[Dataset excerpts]

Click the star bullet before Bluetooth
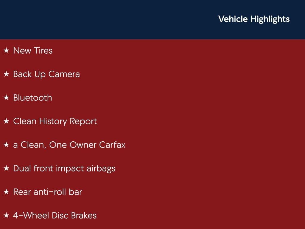 (x=6, y=98)
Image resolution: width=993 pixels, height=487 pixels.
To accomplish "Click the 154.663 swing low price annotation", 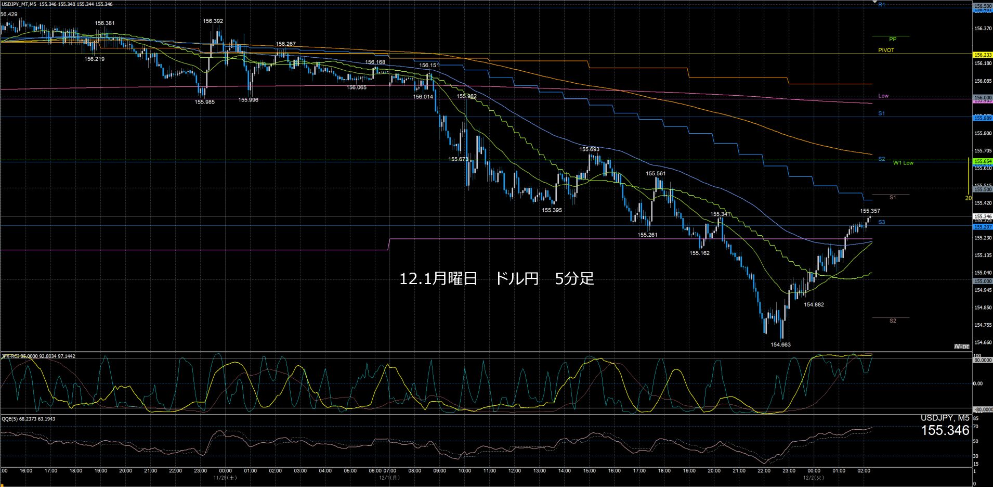I will 780,344.
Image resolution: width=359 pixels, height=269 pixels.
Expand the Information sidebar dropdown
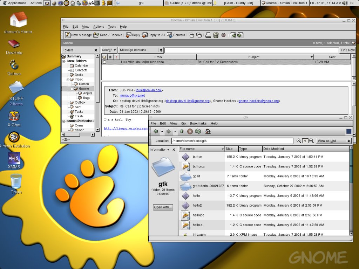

• [What you will do]:
In the answer, give only the lines from the one containing "Image resolution: width=359" through the end of the records above, each reproduced exactly. Include no pictures.

• [Solution to this task]:
Image resolution: width=359 pixels, height=269 pixels.
Expand the Information sidebar dropdown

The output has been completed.